Atenção especial deve ser dada ao exame de toque, fundamental no diagnóstico da endometriose profunda. Em alguns casos, o médico ginecologista solicitará uma ressonância nuclear magnética e a ecocoloposcOpia.

TRATAMENTOS E CUIDADOS:
Dois tipos de tratamento podem ser usados para combater as dores da endometriose: medicamentos ou cirurgia. Cada um deles tem suas especificidades, e cabe ao ginecologista avaliar a gravidade da doença em cada caso e recomendar o melhor tratamento. Vale lembrar que, dependendo da situação, ambos os procedimentos são feitos de maneira integrada.

    Tratamento cirúrgico:

Nesse procedimento, a endometriose é removida por meio de uma cirurgia chamada laparoscopia. Em alguns casos, é possível eliminar apenas os focos da doença ou as complicações que ela traz – como cistos, por exemplo. No entanto, em situações mais sérias, o procedimento precisará até remover os órgãos pélvicos afetados pela enfermidade. Dependendo das condições da doença, é possível recorrer a tratamento por laparoscopia, com laser.

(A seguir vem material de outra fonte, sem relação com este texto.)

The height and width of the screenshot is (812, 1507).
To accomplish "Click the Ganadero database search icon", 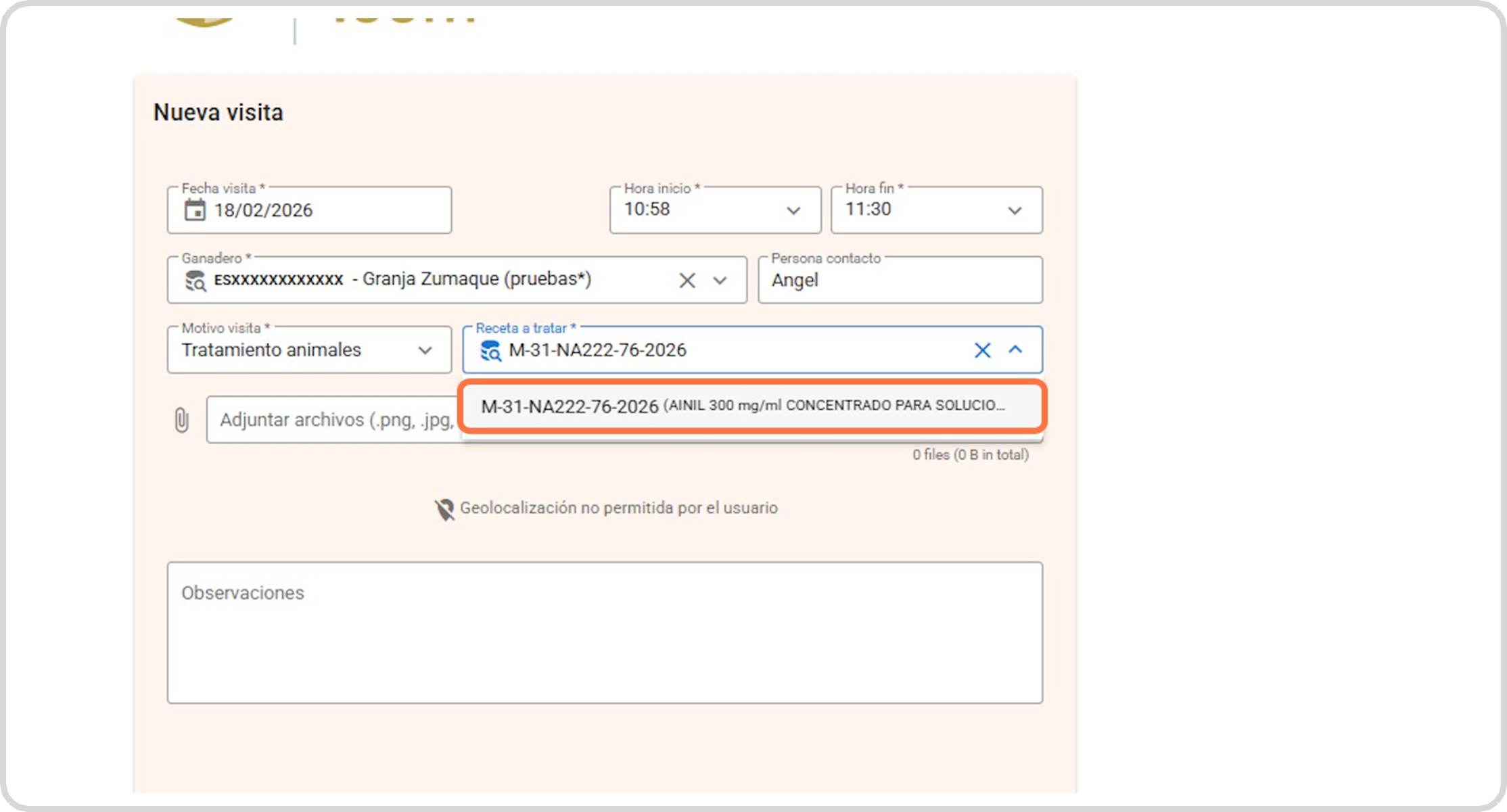I will pos(195,280).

Também é possível a realização da videolaparoscopia, na qual diagnosticará o número de lesões, aderências, a obstrução tubária e já tratar a doença.

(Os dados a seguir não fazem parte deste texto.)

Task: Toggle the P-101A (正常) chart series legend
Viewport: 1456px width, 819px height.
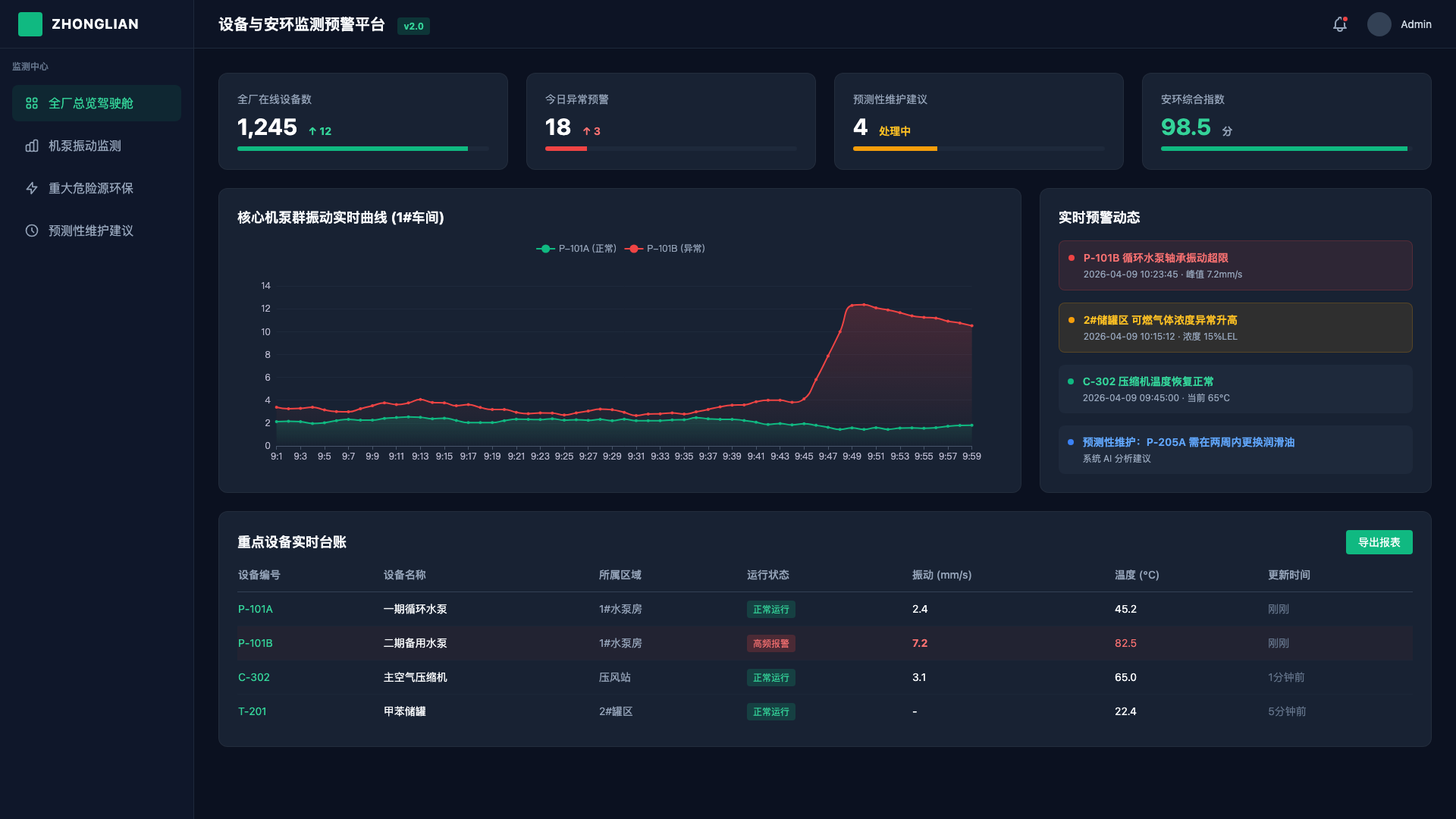Action: click(576, 248)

    Tratamento com medicamentos:

Existem diversos medicamentos disponíveis no mercado para tratar a endometriose, como: analgésicos, anti-inflamatórios, análogos de GNHR, Danazol e Dienogeste. Atualmente também é possível reduzir os sintomas utilizando o DIU com levonorgestrel.

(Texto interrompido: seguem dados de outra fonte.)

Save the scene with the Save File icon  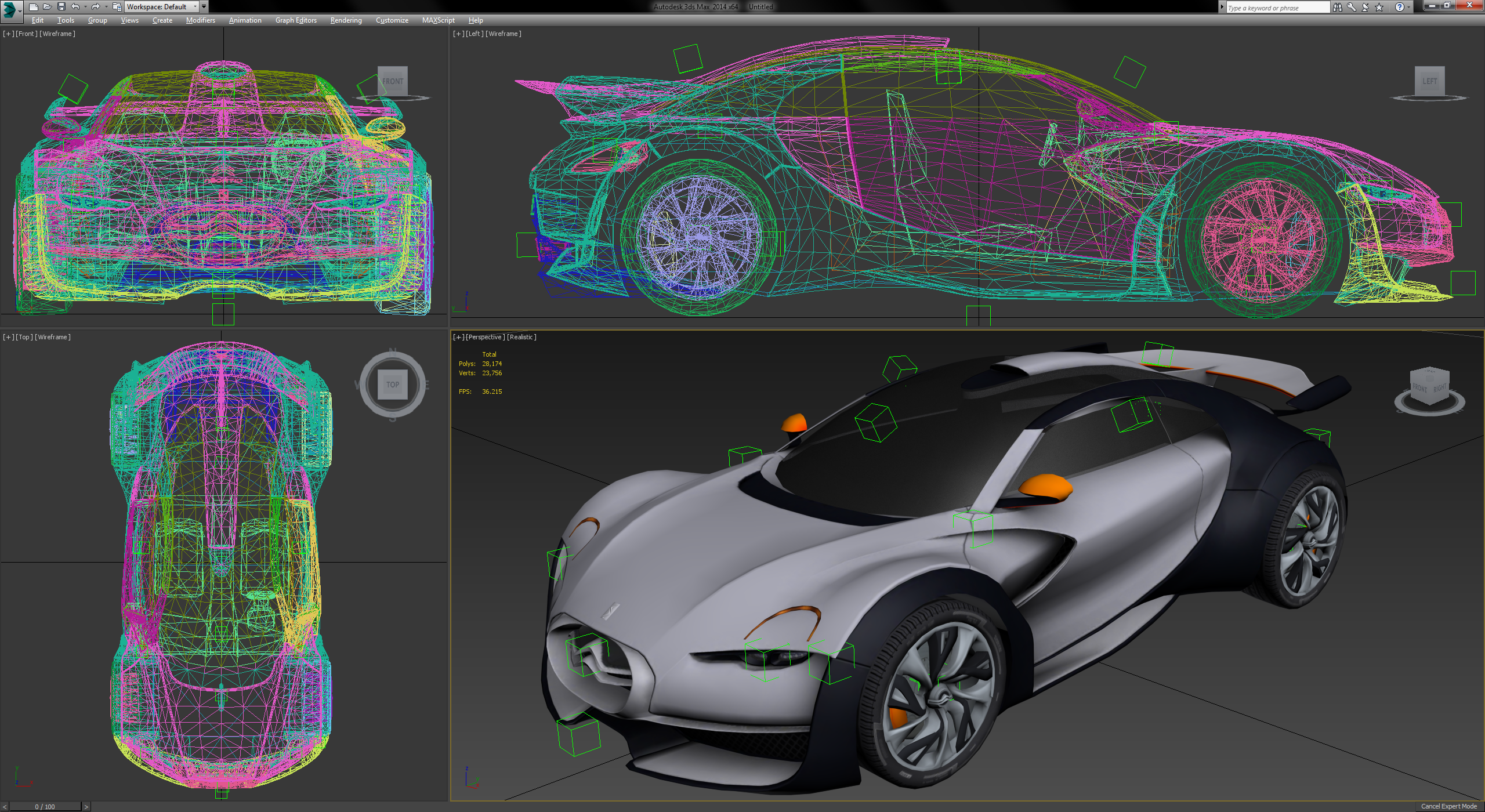61,7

Antes de começar o tratamento, caso a paciente deseje engravidar, poderá ser indicado o encaminhamento para um Centro de Reprodução Humana, pois a melhor alternativa para a mulher que possui endometriose e deseja ter filhos é a fertilização in vitro. Isso porque a presença da endometriose não afeta as taxas de gravidez quando escolhido esse método.É importante compreender que não existe cura permanente para a endometriose. O objetivo do tratamento é aliviar a dor e amenizar os outros sintomas, como favorecer a possibilidade de gravidez e diminuir as lesões endometrióticas.
 

Espero ter ajudado com este texto, e que eu tenha conseguido deixar claro a importância de investigar o motivo de suas cólicas ou a dificuldade de engravidar...


Beijos da Jude!


2 comentários:

caroline sousa disse...

Nossa adorei seu post, eu não tenho Endometriose, maus conhecido uma amiga que tem, vou mostrar seu post a ela, pra poder ajuda-la, pois ela acha que também não pode ter filhos. Tenho certeza que esse post vai ajudar muita gente. Beijos e sucesso com o blog.

Jude Araújo disse...

Carol, você não imagina como eu fico feliz com isso! A intenção com este post é exatamente esta, incentivar as pessoas que tem endometriose a se tratarem e mostrar o sintomas para aquelas que nem imaginam o que seja, mas que podem ter desenvolvido a doença!